The city of some 750,000 people (the country's total population is 2.2 million) is bounded to the south by Lithuania and to the north by Estonia, and is the second largest in Baltic States. To the east is Russia and Belarus.
Despite its rich heritage of over 800 richly decorated and impressive Art Nouveau buildings, until recently the city had only four bridges spanning the River Daugava, the main waterway running through the country into the Gulf of Riga and the Baltic Sea. The railway bridge is the oldest existing bridge across the Daugava and was originally opened in 1914. In 1957 construction of the Stone Bridge was completed. The Island Bridge was built from 1975-1977 and the last bridge built in Riga was the Guyed Bridge, which since 1981 has connected K.Valdemara Street and Kalnciema Street. The new Southern Bridge across the river has been built after an almost 30-year break although the construction of a bridge on the site was marked on the Riga City development plans in 1937.
The river is frozen in January as temperatures drop to -25°C and lower, and the large passenger boats have to smash their way through the ice to the Baltic.
Increased trade with neighbouring countries, along with increasing local traffic, means more transit vehicles passing through Riga, and this has put tremendous pressure on the highway system causing regular traffic jams.
The need for another river crossing to the south of the city, an increasingly popular tourist destination, became inevitable and a huge, complex three-tier interchange system (the first in Latvia and the Baltic countries) to replace a hopelessly outdated roundabout is also under construction to link into the bridge. The top deck will carry heavy transit vehicles only thus keeping other routes clear for local traffic. There is even talk of yet a further crossing to the north of the city although that is some years away yet (see panel Riga Northern Transport Corridor).

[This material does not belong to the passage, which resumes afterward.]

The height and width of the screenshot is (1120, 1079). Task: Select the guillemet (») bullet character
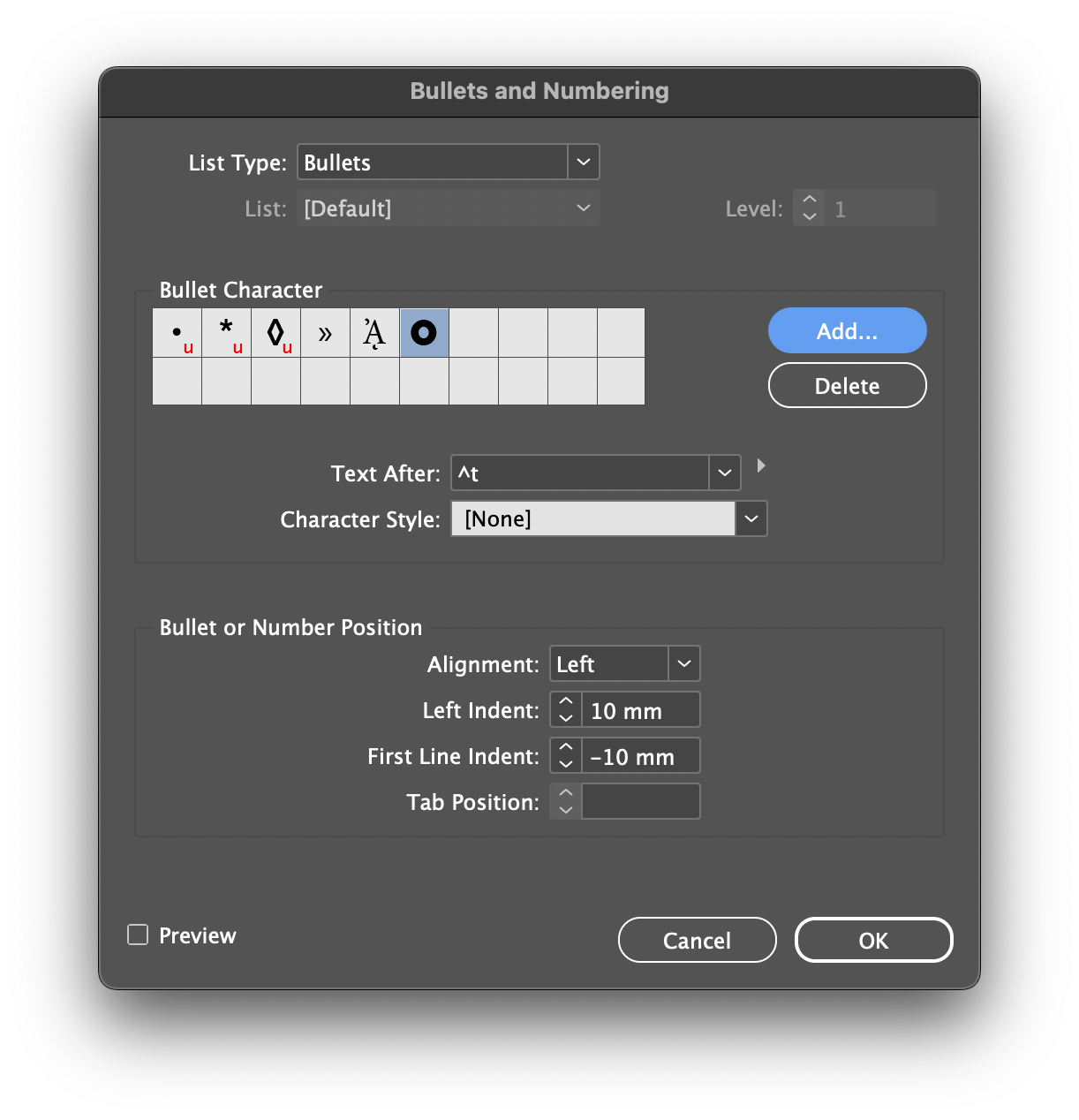pyautogui.click(x=325, y=333)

Work on the projects are being carried out by Transport Systems, an alliance of companies combining six of the most experienced representatives of the construction sector in Latvia (Skonto Buve
, JSC Latvijas Tilti
, JSC BMGS
, Rigas Tilti
, Tilts and Viadukts), which has an estimated turnover of nearly Euro 500 million.
The alliance's stated mission is "to breathe new life into regions and cities and give them the opportunity for steady development in the future." Indeed, only recently as part of this commitment Transport Systems has become the new patron of the Latvian National Opera
's (LNO) ballet company. The cooperation agreement concluded between the company and the LNO for a donation of LVL 50,000 (Euros 70,600) will enable the LNO ballet troupe to bring to fruition a 2010 season, and to undertake a number of significant guest performances.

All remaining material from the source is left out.